↓
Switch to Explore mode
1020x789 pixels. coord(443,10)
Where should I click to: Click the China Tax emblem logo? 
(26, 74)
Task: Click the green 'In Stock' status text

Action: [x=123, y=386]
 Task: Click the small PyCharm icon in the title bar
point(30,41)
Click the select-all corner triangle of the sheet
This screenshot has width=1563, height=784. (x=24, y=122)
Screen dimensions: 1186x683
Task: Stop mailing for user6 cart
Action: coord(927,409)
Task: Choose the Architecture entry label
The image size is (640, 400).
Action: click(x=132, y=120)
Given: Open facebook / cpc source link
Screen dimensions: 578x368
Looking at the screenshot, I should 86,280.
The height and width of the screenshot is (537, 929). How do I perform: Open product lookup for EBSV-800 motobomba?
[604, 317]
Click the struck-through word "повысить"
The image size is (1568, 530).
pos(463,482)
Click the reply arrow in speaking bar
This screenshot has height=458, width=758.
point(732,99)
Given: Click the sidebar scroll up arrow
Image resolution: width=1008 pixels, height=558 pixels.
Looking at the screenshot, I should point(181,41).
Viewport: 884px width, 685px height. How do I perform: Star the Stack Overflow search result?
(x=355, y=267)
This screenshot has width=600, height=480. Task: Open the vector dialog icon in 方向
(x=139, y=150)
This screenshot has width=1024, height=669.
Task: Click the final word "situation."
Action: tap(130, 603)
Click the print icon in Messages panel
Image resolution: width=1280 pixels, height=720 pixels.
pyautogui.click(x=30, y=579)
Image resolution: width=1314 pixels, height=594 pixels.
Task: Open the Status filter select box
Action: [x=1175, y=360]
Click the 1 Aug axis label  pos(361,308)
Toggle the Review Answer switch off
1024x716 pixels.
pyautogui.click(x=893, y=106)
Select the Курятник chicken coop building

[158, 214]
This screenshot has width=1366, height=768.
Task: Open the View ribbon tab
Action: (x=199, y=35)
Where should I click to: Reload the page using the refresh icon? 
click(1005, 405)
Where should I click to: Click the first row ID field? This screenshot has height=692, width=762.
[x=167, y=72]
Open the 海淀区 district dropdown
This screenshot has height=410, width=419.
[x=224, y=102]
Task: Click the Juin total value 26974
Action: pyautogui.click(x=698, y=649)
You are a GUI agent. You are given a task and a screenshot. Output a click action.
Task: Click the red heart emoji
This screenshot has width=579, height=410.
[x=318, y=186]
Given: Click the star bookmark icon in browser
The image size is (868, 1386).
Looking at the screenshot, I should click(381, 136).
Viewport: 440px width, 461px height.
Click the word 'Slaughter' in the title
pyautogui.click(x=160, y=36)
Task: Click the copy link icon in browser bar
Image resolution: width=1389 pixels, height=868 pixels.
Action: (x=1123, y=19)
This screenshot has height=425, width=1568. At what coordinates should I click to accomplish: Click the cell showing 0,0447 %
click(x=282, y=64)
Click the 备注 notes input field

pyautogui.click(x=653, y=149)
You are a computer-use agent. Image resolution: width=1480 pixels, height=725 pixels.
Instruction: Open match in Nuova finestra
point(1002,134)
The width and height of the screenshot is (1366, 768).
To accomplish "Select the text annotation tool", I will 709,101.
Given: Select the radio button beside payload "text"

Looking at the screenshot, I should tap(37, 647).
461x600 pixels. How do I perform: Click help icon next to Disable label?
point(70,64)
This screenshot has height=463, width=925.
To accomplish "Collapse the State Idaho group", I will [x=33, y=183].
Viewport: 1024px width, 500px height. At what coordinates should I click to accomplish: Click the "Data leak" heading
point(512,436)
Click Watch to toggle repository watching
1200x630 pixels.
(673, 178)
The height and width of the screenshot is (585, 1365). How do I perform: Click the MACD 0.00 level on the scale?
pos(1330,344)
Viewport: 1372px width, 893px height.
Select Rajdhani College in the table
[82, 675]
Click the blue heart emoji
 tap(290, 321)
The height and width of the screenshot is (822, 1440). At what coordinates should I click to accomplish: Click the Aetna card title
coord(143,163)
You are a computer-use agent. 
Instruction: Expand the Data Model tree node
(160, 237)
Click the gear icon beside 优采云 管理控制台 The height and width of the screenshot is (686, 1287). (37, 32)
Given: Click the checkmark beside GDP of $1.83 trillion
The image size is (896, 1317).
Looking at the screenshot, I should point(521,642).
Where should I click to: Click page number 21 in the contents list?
↑
EXERCISE INSTRUCTIONS | Count the lines above that contain "link", and give only the number.

EXERCISE OUTPUT | 2